──────── Document excerpt
Bioplant plans to develop pyrolysis plants in the Manawatū (Fielding), Tairawhiti, and Hokitika.

They promote their technology as a ‘green solution’, ‘clean energy’, ‘sustainable’, and ‘the missing link in the circular economy’. But is it really?

What is pyrolysis?

Simply put, waste materials including plastics are fed into a plant to produce diesel to burn as fuel.

There are good reasons why there are no pyrolysis plants in Europe anymore.  No one wants them. They have a long track record of failing after the first year, leaving councils in debt to the pyrolysis company.

Pyrolysis has nothing to do with a circular economy or zero waste and it threatens the human right to a safe, clean healthy environment.

Pyrolysis

  • burns valuable, non-renewable resources
  • produces greenhouse gases

Pyrolysis competes with Aotearoa’s renewable energy goal of 100% renewable energy by 2025.

  • is inefficient

Most modern incinerators need a constant supply of waste a year and produce substandard fuel

  • do nothing to reduce skyrocketing plastics production

They require such huge amounts of waste to keep them going that waste will need to be imported. They do not make plastic out of plastic and they do nothing to discourage plastics production – quite the opposite.
────────────────
──────── Extracted material
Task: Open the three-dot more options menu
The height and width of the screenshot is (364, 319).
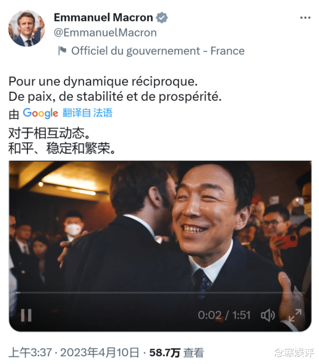Action: [305, 17]
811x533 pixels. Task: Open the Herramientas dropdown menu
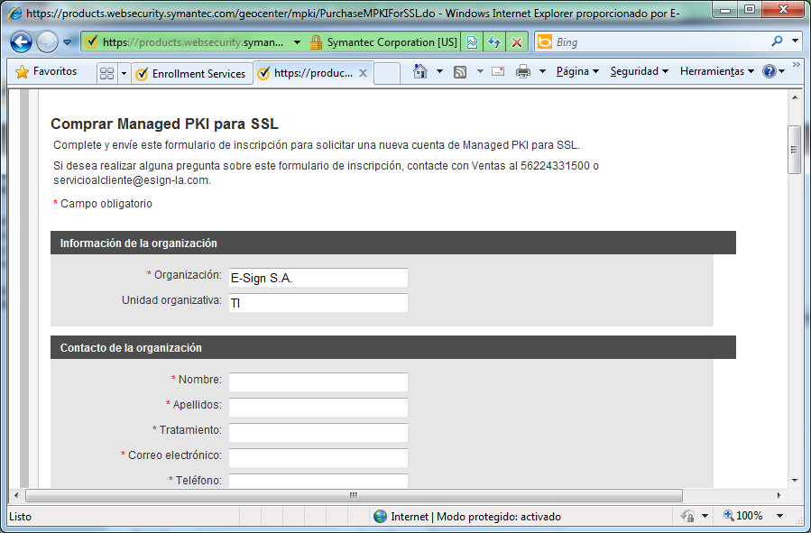coord(716,72)
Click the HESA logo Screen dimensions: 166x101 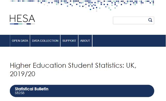click(x=22, y=19)
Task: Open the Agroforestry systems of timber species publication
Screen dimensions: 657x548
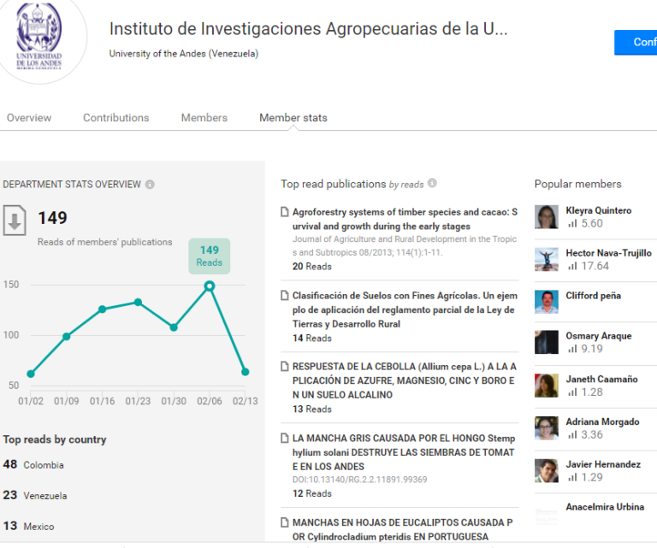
────────────────
__Problems to work on__
A - From the pyrolysis text above, set down the passage that begins at the words "Simply put, waste" and stops after the words "the pyrolysis company.".
B - In the pyrolysis text above, which descriptions does Bioplant use to promote its technology? List every one.
C - Answer these questions from the pyrolysis text above.
(i) What do pyrolysis plants produce from waste materials?
(ii) What is Aotearoa's renewable energy goal?
(iii) Why will waste need to be imported for these plants?

__Answers to each task__
A -
Simply put, waste materials including plastics are fed into a plant to produce diesel to burn as fuel.

There are good reasons why there are no pyrolysis plants in Europe anymore.  No one wants them. They have a long track record of failing after the first year, leaving councils in debt to the pyrolysis company.

B -
- ‘green solution’
- ‘clean energy’
- ‘sustainable’
- ‘the missing link in the circular economy’

C -
(i) Diesel to burn as fuel.
(ii) 100% renewable energy by 2025.
(iii) The plants require such huge amounts of waste to keep them going.